Oggi, con la prova scritta di italiano, iniziano gli esami di stato conclusivi dei corsi di studio di istruzione secondaria di secondo grado. L’esame di stato non presenta grandi novità se non quella del punteggio, in quanto da quest’anno gli studenti si presentano alla prova d’esame con un credito che può arrivare come massimo a 25 punti, quando gli anni scorsi era di 20. Peccato che non ci si sia accorti che con il cambiamento del punteggio iniziale avrebbe dovuto cambiare anche il punteggio minimo per usufruire del bonus; ma accade così quando si fanno le correzioni in corsa … 



Gli studenti si trovano quindi ad affrontare una tipologia di esame che ormai si è affermata dentro la scuola; è dal giugno-luglio del 1999 che l’esame si svolge secondo la formula delle tre prove scritte e del colloquio a partire da un argomento proposto dal candidato e che ha come meccanismo valutativo quello della somma di punteggi. Che sia rimasto così per dieci anni non è un segno positivo, in quanto questa formula d’esame porta dentro di sé una meccanicità che rischia di essere penalizzante. 



Che la valutazione sia tendenzialmente meccanica è troppo evidente perché se ne discuta, ma anche le prove hanno questo rischio, soprattutto quella di italiano dove ormai è diventata dominante la modalità del taglia-incolla, che è proprio ciò che svilisce le capacità critiche degli studenti. Quanto alla terza prova, è quanto di più nozionistico ed inutile ci possa essere; e che vi sia qualcuno che la voglia predisposta dal Ministero è preoccupante. Bisognerebbe spiegare a costoro che la terza prova non ha nulla a che fare con la vita quotidiana della scuola, per cui predisporla e valutarla è un’astrazione indebita. Gli studenti si trovano ad affrontare un esame vecchio e contradditorio, il che rende la loro prova ancor più di valore, perché non solo devono districarsi nei contenuti che hanno imparato, ma devono anche trovare la via d’uscita di questo labirinto che si chiama esame di stato.

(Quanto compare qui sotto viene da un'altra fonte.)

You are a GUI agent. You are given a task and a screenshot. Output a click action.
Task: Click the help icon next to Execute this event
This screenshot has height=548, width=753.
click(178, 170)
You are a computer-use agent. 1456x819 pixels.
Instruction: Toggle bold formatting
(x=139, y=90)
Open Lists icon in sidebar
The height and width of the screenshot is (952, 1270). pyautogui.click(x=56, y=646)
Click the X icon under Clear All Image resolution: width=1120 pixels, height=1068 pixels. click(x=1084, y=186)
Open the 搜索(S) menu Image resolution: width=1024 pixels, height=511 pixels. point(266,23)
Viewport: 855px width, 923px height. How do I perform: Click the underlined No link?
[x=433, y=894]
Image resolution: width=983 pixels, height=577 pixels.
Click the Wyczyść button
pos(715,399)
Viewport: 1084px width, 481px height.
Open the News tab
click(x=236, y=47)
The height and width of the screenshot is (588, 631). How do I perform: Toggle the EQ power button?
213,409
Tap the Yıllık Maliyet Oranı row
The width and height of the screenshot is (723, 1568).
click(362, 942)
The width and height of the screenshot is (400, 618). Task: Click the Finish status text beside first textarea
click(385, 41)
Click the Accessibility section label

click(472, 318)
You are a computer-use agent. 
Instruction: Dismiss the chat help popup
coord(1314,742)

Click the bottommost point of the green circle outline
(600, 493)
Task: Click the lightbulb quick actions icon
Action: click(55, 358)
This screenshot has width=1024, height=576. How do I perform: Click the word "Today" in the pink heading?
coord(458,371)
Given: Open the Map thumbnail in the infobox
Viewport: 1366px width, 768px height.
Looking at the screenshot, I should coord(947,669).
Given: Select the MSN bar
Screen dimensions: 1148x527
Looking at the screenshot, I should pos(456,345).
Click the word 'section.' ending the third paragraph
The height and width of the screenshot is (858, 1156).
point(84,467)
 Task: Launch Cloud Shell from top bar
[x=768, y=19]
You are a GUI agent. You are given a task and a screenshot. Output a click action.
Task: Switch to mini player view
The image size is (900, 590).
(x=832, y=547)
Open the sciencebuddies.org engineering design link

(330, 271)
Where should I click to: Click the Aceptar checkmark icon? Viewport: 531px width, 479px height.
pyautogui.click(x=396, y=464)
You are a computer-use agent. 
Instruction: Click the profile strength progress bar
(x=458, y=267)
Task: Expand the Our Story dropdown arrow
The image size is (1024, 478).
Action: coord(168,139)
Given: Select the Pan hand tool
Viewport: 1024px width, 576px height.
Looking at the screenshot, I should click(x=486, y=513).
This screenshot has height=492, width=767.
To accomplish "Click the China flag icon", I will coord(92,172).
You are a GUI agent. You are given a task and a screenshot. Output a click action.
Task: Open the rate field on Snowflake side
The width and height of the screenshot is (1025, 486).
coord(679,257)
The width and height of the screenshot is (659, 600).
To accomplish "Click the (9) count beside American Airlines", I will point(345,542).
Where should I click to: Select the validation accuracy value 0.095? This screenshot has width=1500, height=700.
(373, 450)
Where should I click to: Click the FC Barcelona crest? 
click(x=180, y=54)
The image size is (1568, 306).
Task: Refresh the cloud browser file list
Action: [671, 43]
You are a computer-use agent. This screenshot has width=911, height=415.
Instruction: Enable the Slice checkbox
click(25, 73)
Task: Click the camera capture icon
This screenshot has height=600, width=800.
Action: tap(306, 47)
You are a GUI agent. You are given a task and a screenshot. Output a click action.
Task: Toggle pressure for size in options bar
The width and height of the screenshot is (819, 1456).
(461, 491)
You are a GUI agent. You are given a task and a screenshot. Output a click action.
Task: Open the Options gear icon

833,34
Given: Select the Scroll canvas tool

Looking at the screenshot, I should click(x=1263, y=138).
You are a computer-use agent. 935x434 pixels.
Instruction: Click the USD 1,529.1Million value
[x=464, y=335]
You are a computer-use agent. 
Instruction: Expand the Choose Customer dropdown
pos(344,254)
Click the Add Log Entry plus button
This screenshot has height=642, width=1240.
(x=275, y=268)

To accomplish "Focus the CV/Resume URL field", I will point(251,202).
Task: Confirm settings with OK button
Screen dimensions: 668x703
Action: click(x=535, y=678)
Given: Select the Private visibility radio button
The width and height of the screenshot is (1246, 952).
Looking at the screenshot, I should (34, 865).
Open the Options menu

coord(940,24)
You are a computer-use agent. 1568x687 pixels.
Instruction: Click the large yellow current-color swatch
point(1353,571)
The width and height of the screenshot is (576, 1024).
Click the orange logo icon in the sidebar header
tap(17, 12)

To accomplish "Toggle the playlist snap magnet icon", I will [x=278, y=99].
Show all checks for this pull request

Come potranno trovarla questa via d’uscita? Semplice: non adeguandosi al meccanismo dell’esame, ma dominandolo. E lo si fa in unico modo: mettendo in gioco la propria umanità, la propria genialità, la propria criticità. L’esame di stato è un’occasione per mettere alla prova se stessi, perché da un certo punto di vista è la prima prova seria della vita. Si può affrontarla conformandosi alle sue richieste; si può invece assaltarla per portare alla luce chi si è. Per questo l’esame di stato è una cartina tornasole: da come ogni studente l’affronta si capisce di che stoffa è, se una persona con la ragione aperta alla realtà o se una persona annichilita dal potere della scuola. Una persona, come scriveva Pierpaolo Pasolini, “prigioniera del proprio infimo cerchio di sapere, e che si scandalizza di fronte ad ogni novità “. Per arrivare all’esame in modo diverso, per poter parlare di sé, per poter rendere ragione delle proprie conoscenze e delle proprie capacità bisogna però aver fatto un cammino, bisogna aver vissuto lo studio come occasione di una ricerca personale, come confronto con le proprie esigenze di vero e di bello, e in questa direzione bisogna aver privilegiato un approccio sintetico nella preparazione all’esame.

Se questo è il problema serio di ogni studente, quello cioè di non fare un passo indietro rispetto alla ricchezza umana che si porta, lo stesso vale per ogni insegnante che andrà a comporre le Commissioni di esami. Di fronte ad una procedura equivoca – e meno male che è equivoca! – è di grande importanza la modalità con cui ogni insegnante affronterà l’esame. Sono due le possibili tipologie di commissario d’esame, come del resto si è visto in questi anni: la prima è l’insegnante che ha a cuore il perfetto funzionamento del meccanismo, per cui non fa altro che applicare le procedure; la seconda è invece l’insegnante che affronta l’esame per andare a scoprire la novità che ogni studente porta.

Un esame di stato ha bisogno del secondo tipo di insegnante: non ha bisogno di insegnanti che imbrigliano gli studenti in griglie e grigliette, ma di insegnanti che sappiano valorizzare il lavoro personale di ogni studente, la sua originalità. Ha bisogno di insegnanti che durante le prove d’esame vadano a caccia dell’umano.

Del resto è solo questo che rende interessante un esame tanto assurdo: che vi siano studenti e insegnanti che lo vivano come una possibilità di raccontare come la conoscenza incrementi l’umano. L’augurio è questo allora: l’augurio di un esame all’attacco dell’umano. E ce n’è, il bello è che ce n’è!